Minijobs verlagern Kosten auf die Allgemeinheit. Beschäftigte erwerben kaum eigene Ansprüche, sind aber häufig über Ehepartner*innen, staatliche Leistungen oder andere Sicherungssysteme abgesichert. Den Kranken- und Pflegekassen fehlen reguläre Beiträge, während bei Arbeitslosigkeit oder im Alter unter Umständen Sozialleistungen einspringen müssen. Auch Ländern und Kommunen entgehen Einnahmen. Auch fiskalisch und verteilungspolitisch überzeugte die Regelung nicht. Viele Menschen mit geringem Einkommen benötigten die Steuerbefreiung nicht, weil sie ohnehin keine Einkommensteuer gezahlt hätten. Den steuerlichen Vorteil haben vor allem einkommensstarke Haushalte – das bekannte Beispiel ist ja immer der Arzt, der seine Frau als Minijobberin anstellt. Sie zahlt keine Steuern, wäre sie aber regulär angestellt, wäre für sie derselbe Steuersatz fällig wie für das Haupteinkommen.
Bringt eine Abschaffung von Minijobs nicht zusätzliche Schwarzarbeit?
Dafür gibt es keine überzeugenden Hinweise. Schwarzarbeit im großen Stil entsteht vor allem dort, wo Steuern, Sozialabgaben, Kontrollen und arbeitsrechtliche Pflichten bewusst umgangen werden. Aber für Privathaushalte braucht es unbürokratische Lösungen, damit es hier nicht zu vermehrter Schwarzarbeit kommt. Man könnte zum Beispiel die Minijobzentrale als Anlaufzentrale beibehalten und anders ausrichten. Entscheidend ist: Kleine Beschäftigungsverhältnisse sollen weiterhin möglich sein – aber legal, sozial abgesichert und unkompliziert.
Wären Schüler*innen, Ehrenamtliche oder Übungsleiter*innen von einer Reform betroffen?
Nein. Ehrenamtliche Tätigkeiten und die Übungsleiterpauschale sind eigenständige Regelungen. Und für Schüler und Studierende könnte man sich auch Ausnahmeregelungen vorstellen, da sie ohnehin meist anderweitig über ihren Status abgesichert sind.

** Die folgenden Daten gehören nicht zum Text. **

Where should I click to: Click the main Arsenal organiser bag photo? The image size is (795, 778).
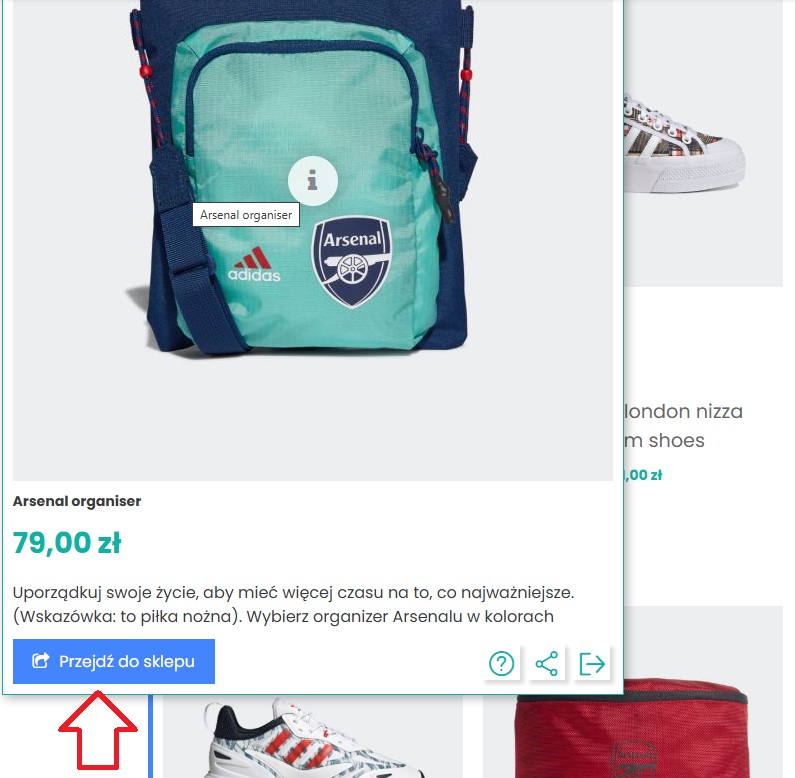(313, 239)
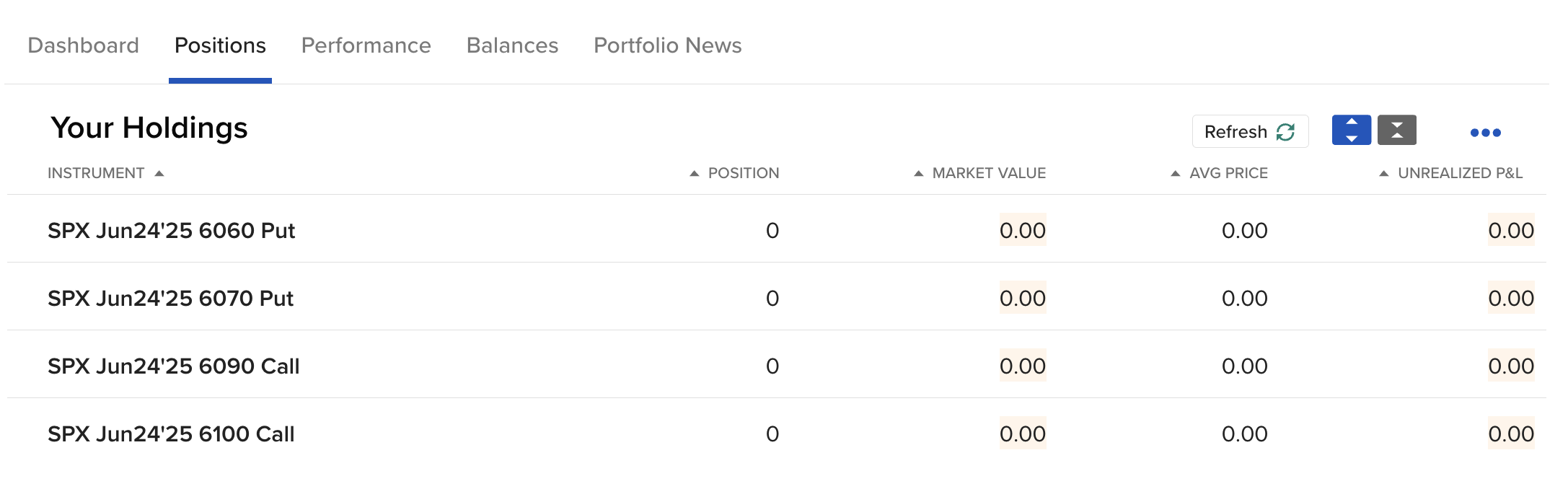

Was fordert die Arbeitnehmerkammer?
Wir wollen keine kleinen Jobs verbieten. Wir wollen, dass auch kleine Jobs ab dem ersten Euro regulär sozial abgesichert sind. Beschäftigte müssen Rentenansprüche erwerben, gegen Arbeitslosigkeit geschützt sein, Lohnfortzahlung und alle anderen Arbeitnehmerrechte bekommen und Zugang zu Qualifizierung haben.
Was wäre der entscheidende Fortschritt?
Arbeit mit wenigen Stunden bliebe möglich, wäre aber keine arbeitsmarktpolitische Sonderzone mehr. Beschäftigte wären besser geschützt, Unternehmen könnten Personal langfristiger entwickeln und die Sozialversicherungen würden auf eine breitere Grundlage gestellt.